What is asked:
1. Answer these from the Thylacine passage:
(a) In what year is the Thylacine now believed to have gone extinct?
(b) Of which family was it the only member to survive into modern times?
(c) According to the National Museum of the Thylacine, what caused the species to disappear from mainland Australia?
2. Repeat a stretch of the Thylacine passage word for word, beginning at the words "Darwin described natural" and stopping after "name, the Thylacine.".
--- START Source text ---
Updated on March 10, 2012

Darwin described natural selection as survival of the fittest. A more accurate statement would be survival of the greedy. Over the course of human history, different species have fallen victim to the greed and ignorance of man. Their blatant apathy for the environment and its inhabitants in the name of progress has been deplorable over the centuries. There is not one case that better describes this then the Tasmanian Tiger or as it’s known by its proper name, the Thylacine.

The Thylacine was a native marsupial on the mainland of Australia and Tasmania that was hunted into extinction because they were considered pests. Their loss is now considered a tragedy caused by human interference and ignorance that must be prevented in the future.

The animal itself was a large carnivorous marsupial now believed to have gone extinct in 1936 with the death of the last one in Hobart Zoo in Tazmania. It was the only member of the family Thylacinidae to survive into modern times. It is also known as the Tasmanian Tiger or Tasmanian Wolf because of its canine and feline characteristics. Before Europeans began the colonization of the south Pacific, the Thylacine roamed the area for ten millions years as the dominant carnivore. There have been cave paintings found dating back millions of years showing the animal in many different forms. This evidence suggests that Aboriginal people in Australia used the Thylacine as a food and trade item according to the Journal of CryptoZoology. The animal was sandy yellowish-brown to grey in color and had distinct dark stripes across the back from shoulders to tail. The Tasmanian Tiger also had the typical characteristics of a Marsupial. It had an external pouch that their young would be cradled in until they were mature enough to venture out on its own. Unlike other Marsupials though, both genders had pouches, not just females.

The Thylacine was widespread over continental Australia, extending south to Tasmania. Although it had disappeared from mainland Australia thousands of years ago, in Tasmania the species was widespread. According to the National Museum of the Thylacine, the disappearance of the species in mainland Australia has been attributed due to the introduction of Dingo’s by the Aboriginal People. The island of Tasmania was the last stronghold of the Thylacine before the “civilized” Europeans came.
--- END Source text ---
--- START Supplied data ---
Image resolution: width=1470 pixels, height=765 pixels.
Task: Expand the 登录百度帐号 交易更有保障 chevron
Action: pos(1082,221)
--- END Supplied data ---
--- START Supplied data ---
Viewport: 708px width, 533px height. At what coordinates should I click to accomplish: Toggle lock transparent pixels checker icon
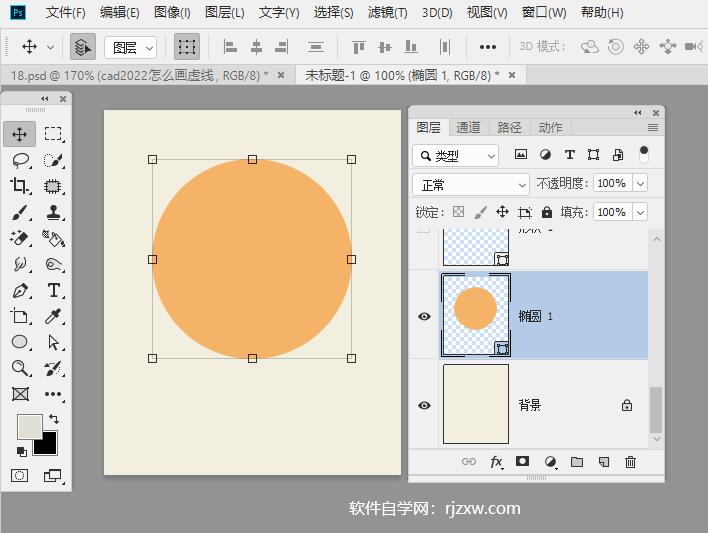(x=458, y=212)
--- END Supplied data ---
Outputs:
1.
(a) 1936
(b) Thylacinidae
(c) The introduction of dingoes by the Aboriginal people

2.
Darwin described natural selection as survival of the fittest. A more accurate statement would be survival of the greedy. Over the course of human history, different species have fallen victim to the greed and ignorance of man. Their blatant apathy for the environment and its inhabitants in the name of progress has been deplorable over the centuries. There is not one case that better describes this then the Tasmanian Tiger or as it’s known by its proper name, the Thylacine.